PostPosted: Thu 05 May, 2011 06:37
by Integr88
Sand moves without slipping at 6.0 m/s down a conveyer that is tilted at 15°. The sand enters a pipe 3.0 m below the end of the conveyer belt, as shown in FIGURE P4.50.
What is the horizontal distance d between the conveyer belt and the pipe?

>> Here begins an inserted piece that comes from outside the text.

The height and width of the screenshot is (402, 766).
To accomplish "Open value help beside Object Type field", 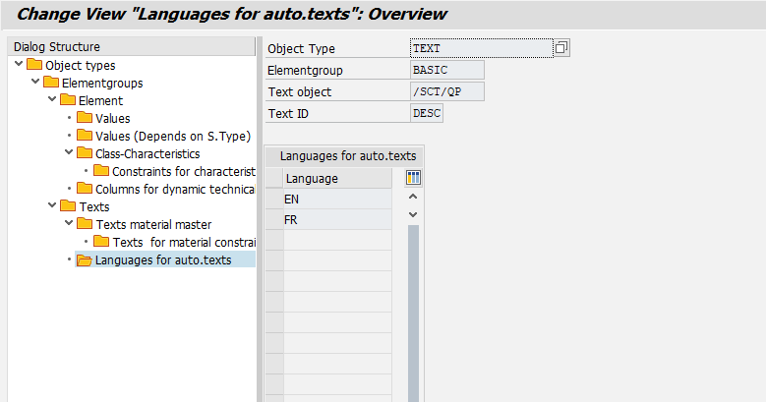I will tap(561, 48).
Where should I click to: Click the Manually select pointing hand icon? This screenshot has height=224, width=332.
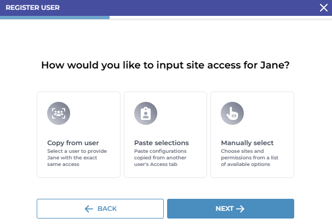232,114
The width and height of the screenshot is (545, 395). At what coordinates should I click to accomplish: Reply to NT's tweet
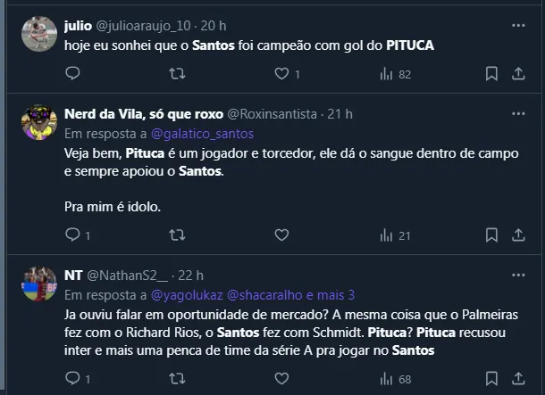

Re: Physics for scientists and engineers chapter 3 q 50

PostPosted: Thu 05 May, 2011 06:46
by barnamah
Because the sand moves at 15° angle, we have x component and y component. As we want to find the distance between the conveyer belt and the bottom of the pipe which is located 3m bellow the canveyer belt, we need to find the horizontal distance d which is the x distance.
we have:

Initial velocity 6.0m/s
`V_0=6.0m/s`
setting the center of the conveyer belt at 0 in our x and y axis the( please view the image)
x initial `x_i=0m`
x final `x_f`=? we want to find
y initial `y_i=3m`
y final `y_f=0m`
the angle 15° `theta=15°`

1) we find the horizontal velocity `v_(ix)=v*costheta=6.0*cos(15)=5.8m/s`
2)We find vertical velocity `v_(iy)=v*sintheta=6.0*sin(15)=1.6m/s` and velocity due to gravity 8.9m/`s^2` is added to this velocity. Using formula
`y_f=y_i-v_(iy)*Δt-1/2a_yΔt^2` EQ1
`y_f=0m`
`y_i=3m`
`v_(iy)=1.6m/s`
`a_y=-9.8m/s^2`

substitute the above values in EQ1 we have:
`0=3-1.6*Δt-1/2(9.8)Δt^2`
`0=3-1.6*Δt-4.9Δt^2`
This is now a quadratic equation and it is the same as `-4.9x^2-1.6x+3=0` and solving for x. So we solve for t.
Solving for t we get t=-0.96 and t=0.63 out of 2 values the -0.96 is not valid because of the negative time so we use t=0.63s

We can use vertical velocity (velocity in y direction) to find out how long it took to reach to the ground.

`Δt=0.63s` so it takes the sand to reach to the ground in 0.63s. So this is the same time for x direction for the sand to travel the distance d which we call it `x_f`

Using this value we can use `x_f=x_i+v_(ix)*Δt` we can find the `x_f`
`x_f=x_i+v_(ix)*Δt`
`x_f=0+5.8*0.63`
`x_f=3.654m`

`:.` the distance d is 3.654m